Natürlich kann Dawson nicht alle Blickwinkel perfekt abdecken und es liegt ein größerer Fokus auf der schwul/lesbischen Erfahrung. Deshalb ist es umso erfreulicher, dass sie, durch Umfragen und Erfahrungsberichte, auch andere queere Menschen zu Wort kommen lässt. So entsteht ein relativ diverses Bild. Mein einziger Mangel und der Grund warum ich nicht 5 Sterne vergeben habe, ist die geringe Bi/Pan Repräsentation (neben der von Ace und Enby Menschen). Ich hatte darauf gehofft mich selbst mehr im Buch wiederzufinden. Was mir beim Lesen ebenfalls etwas aufgestoßen hat ist der Gebrauch des Wortes schwul für die gesamte queere Community. Heute würde man den Umbrellaterm queer verwenden, aber in Anbetracht der Tatsache, dass das Buch schon 8 Jahre alt ist, will ich mal darüber hinweg sehen.
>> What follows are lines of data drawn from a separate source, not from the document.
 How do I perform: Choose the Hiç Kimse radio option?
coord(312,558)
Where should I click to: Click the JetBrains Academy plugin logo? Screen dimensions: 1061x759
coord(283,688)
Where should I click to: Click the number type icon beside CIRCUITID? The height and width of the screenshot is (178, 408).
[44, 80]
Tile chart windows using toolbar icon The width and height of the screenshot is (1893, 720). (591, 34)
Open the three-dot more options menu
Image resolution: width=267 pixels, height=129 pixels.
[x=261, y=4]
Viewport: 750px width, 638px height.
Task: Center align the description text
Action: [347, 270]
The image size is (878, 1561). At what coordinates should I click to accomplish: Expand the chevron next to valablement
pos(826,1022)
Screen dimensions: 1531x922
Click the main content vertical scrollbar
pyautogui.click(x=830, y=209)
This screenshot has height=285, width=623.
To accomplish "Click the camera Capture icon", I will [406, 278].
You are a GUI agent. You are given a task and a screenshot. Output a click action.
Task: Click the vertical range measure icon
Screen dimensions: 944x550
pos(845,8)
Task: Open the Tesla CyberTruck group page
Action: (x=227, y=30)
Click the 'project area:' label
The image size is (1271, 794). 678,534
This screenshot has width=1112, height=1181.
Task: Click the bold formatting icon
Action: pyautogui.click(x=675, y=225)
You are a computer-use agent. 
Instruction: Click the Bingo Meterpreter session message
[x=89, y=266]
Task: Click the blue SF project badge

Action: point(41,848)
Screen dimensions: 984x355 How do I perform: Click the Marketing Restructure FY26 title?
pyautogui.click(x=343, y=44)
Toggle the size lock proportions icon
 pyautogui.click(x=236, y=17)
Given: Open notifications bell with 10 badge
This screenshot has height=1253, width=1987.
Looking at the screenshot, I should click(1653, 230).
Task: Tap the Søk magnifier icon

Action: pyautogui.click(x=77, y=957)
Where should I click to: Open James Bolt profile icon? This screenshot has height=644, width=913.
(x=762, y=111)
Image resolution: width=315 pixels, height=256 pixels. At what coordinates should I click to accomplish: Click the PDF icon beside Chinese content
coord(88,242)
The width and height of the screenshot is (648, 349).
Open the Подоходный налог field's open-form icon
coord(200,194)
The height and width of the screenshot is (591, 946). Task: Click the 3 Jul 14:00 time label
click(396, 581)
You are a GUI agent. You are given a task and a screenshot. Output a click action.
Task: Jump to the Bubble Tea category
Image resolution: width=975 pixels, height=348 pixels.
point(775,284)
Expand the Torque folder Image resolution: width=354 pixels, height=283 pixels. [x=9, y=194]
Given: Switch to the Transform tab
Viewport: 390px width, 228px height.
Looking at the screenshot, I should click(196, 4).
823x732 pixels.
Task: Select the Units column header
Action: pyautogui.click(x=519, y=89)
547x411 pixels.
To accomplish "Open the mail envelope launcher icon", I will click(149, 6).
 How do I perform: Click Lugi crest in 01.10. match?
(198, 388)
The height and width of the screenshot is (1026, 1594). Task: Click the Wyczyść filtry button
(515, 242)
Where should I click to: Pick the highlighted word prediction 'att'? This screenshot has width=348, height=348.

Alles in Allem ist es ein unterhaltsames und informatives Aufklärungswerk, dass ich definitiv an Tweens und Teens oder Eltern queerer Jugendlicher weiterempfehlen würde. Dawson, die selbst als Lehrerin Aufklärungsarbeit geleistet hat, trifft meiner Meinung nach auch beim Schreiben den richtigen Ton und deckt mit diesem Buch eine klaffende Lücke im Sexualunterricht weiterführender Schulen ab.

Wenn ihr selbst junge, verunsicherte Queers oder neugierige Jugendliche in eurem Umfeld habt, erweist ihnen einen Gefallen und steckt ihnen How To Be Gay zu.

Ansonsten halte ich es mit Dawson und ihrer Aufforderung Liebt euch und füge noch ein und trinkt Tee hinzu.